Cette maison, au premier plan, sur la gauche, c'est elle, celle qui fut la maison de la famille Crimon, de 1950 à 1964. "Ma maison", comme j'aime à dire dans un excès d'appropriation très naïf, pour ne pas dire enfantin. En fait, il faut se faire une raison, cette maison a appartenu à d'autres que nous, avant nous, les Crimon, et à d'autres que nous, après nous. C'est le destin des maisons de survivre aux gens qui les font vivre. Elle en a vu défiler des gens et des générations, la maison, depuis le tout début des années 1900. En plus, elle ne nous a jamais vraiment appartenu, nous n'en étions que les locataires. Locataires à titre gracieux, à ce que m'en a dit un jour ma mère. Simple et très clair : en échange de l'entretien de la propriété, des jardins à faire, à bêcher, à semer, à planter, des légumes à prévoir pour Pâques et pour les vacances d'été, en échange de tous ces travaux de la terre, nous étions logés "gratuitement". Les vacanciers, les Parisiens, une grande famille de plusieurs adultes et de six enfants, pouvaient venir quinze jours en avril, et tout juillet-août, tous les légumes imaginables les attendaient.

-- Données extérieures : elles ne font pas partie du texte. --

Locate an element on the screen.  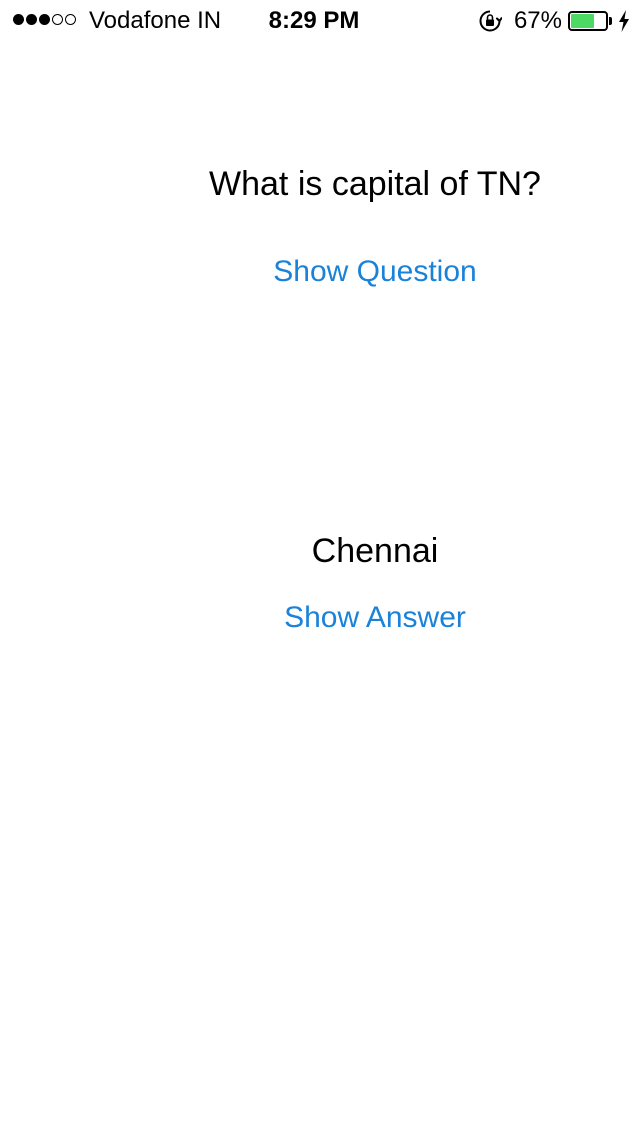
status-right-group: 67% is located at coordinates (554, 20).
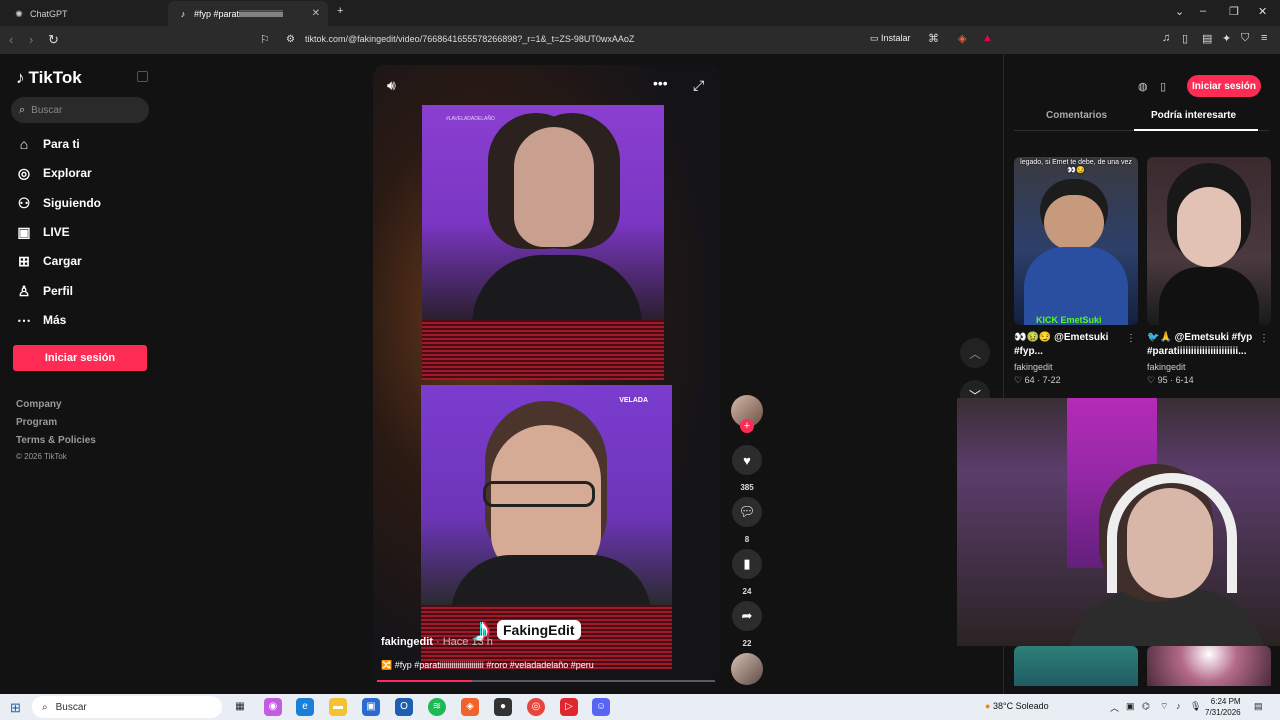  What do you see at coordinates (536, 707) in the screenshot?
I see `chrome-icon: ◎` at bounding box center [536, 707].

Ils occupaient alors la maison de Tante Laure, jolie longère mitoyenne de nôtre petite maison. Jolie longère dont la Tante octogénaire était la gardienne et l'unique locataire le restant de l'année.
Reste que l'entretien des jardins et du verger, deux cerisiers, un noyer et cinq pommiers, la récolte des fruits, faucher l'herbe, tailler les haies, refaire les bordures, soigner les dalhias et les bégonias, les iris et les chrysanthèmes, tailler les buis, arracher les pommes de terre, les rentrer à la cave, sans oublier de préparer le plant pour le printemps prochain, bêcher avant l'hiver, tous ces travaux à faire, en plus de sa journée de travail au cimetière, ça en faisait des heures à faire pour mon père. Jusqu'à tard le soir, jusqu'à plus voir, jusqu'à nuit noire.
- Ah ça, oui, on le paie cher, le loyer, oui, vraiment, on le paie cher, si on fait le compte des heures. Historique réplique de ma mère quand elle se mettait en colère. Colère que mon père écartait d'un geste de la main, mi-résigné, mi-philosophe : des sous pour le loyer, on n'en avait pas, fallait bien qu'il le paie avec ses bras.